*GIVEN PASSAGE*

--------------------------------

The BFM 2000, btw, isn't a confession. Nor is it intended to be. It's an attempted conservative, one-size fits most document. The first was written in 1925, then revised in 1963 and most recently in 2000 (the first and last aren't bad as far as they go; but to deem them weak in-depth or percision is definitely justifiable). If the BFM was ever called a creed or confession, or if it were ever rewritten to be such, the vast majority of sbc folk would ignorantly scream in unison, "We have only one creed, the Bible!" All the while, they fail to realize that the confessional heritage of our baptist forefathers even exists. That denominational employees and missionaries are now required to sign the BFM has been no little source of controversy. I have been caught in a couple of those discussions.

And last, but not least, for my sbc brethren:


> John Broadus and B. H. Carroll would also have considered themselves Calvinists, though both would have affirmed only four of the five points. They did not advocate particular redemption.



That's debatable. One who'd say so is his former colleague at Southern, Tom Nettles. See "By His Grace and For His Glory: A Historical, Theological and Practical Study of the Doctrines of Grace in Baptist Life", pg. 202 (re: Broadus) and 230-231 (re: Carroll). The former, he quotes Broadus' catechism: "The benefits of Christ's salvation for His people correspond to the effect of Adam's sin upon his descendants." Nettles then adds, "That if (this) relationship. . .is sustained than a definite, effectual atonement. . ." (See also Teaching Truth Training Hearts, pg 186-187). 

After noting that Carroll did not "dogmatize in regard to the atonement" (pg. 209), Nettles quotes Carroll's commentary on Is. 53:10-12 and Eph. 1:7 (pp. 230-231). He then summarizes Carroll's view: Theologically and exegetically, his convictions lay with the concepts of limited and effectual atonement. Pure verbal realities, however, led him to protect the mysteries of the atonement in which he saw universal benefits beyond the closures of our systems and even our present comprehension."

I'll definitely read more of these for myself. Nonetheless for Akin to say such about Carroll and Broadus w/o equivocation is wrong, or at least he should substantiate it.

This adds to the stew for Mohler and Patterson "discussion" in June in Greensboro.


[Edited on 4-6-2006 by bened]


----------



## Ivan (Apr 5, 2006)

--------------------------------

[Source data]
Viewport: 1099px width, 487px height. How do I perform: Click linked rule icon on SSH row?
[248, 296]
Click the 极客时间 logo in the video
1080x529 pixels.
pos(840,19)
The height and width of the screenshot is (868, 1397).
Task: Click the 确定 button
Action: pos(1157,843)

--------------------------------

*JOB*
Pick up the forum thread about the Baptist Faith and Message and Calvinism among Southern Baptists where it stops, and write the next part of the thread.

*OUTPUT BELOW*
Yes, Ben, it does add to the stew for Mohler and Patterson. We will heard more and more about this in the next few months. It could get ugly. Not so much between Mohler and Patterson, but among pastors out in the trenches. 

Then again, how many pastors in the SBC can be called Calvinist? Personally I know only a few. Could get really lonely out there for those who are pretty isolated now.

Is that a fair assessment? I'm pretty isolated myself. I know of only one pastor in our association who is Calvinist. I only know one in Illinois. I'm sure there are more, but that's all I know.


----------



## bened (Apr 5, 2006)

I think you're spot on your assessments, Ivan. 

And in comparing how many reformed pastors we know in our state and associations,

. . .you've got me by one on both counts. 

(Though I'm sure there's more than a few founder's friendly-type pastors in the great state of the Palmetto, I've just not met them. Conversly, I'm just as sure there are no reformed pastors in my association - 38 churches strong. I have met all of them, minus the two or three newbies. I'll meet them at our assoc. mtg on the 17th.)

Btw, are you going to be in Greensboro in June? If so, we (and anyone else on the board who's going) need to hook up. Maybe the Mark Dever breakfast? Tickets available on founders.org.

It's at 6AM EDT. Rise and shine, Brutha!

[Edited on 4-6-2006 by bened]


----------



## Ivan (Apr 6, 2006)

> _Originally posted by bened_
> Btw, are you going to be in Greensboro in June? If so, we (and anyone else on the board who's going) need to hook up. Maybe the Mark Dever breakfast? Tickets available on founders.org.
> 
> It's at 6AM EDT. Rise and shine, Brutha!
> ...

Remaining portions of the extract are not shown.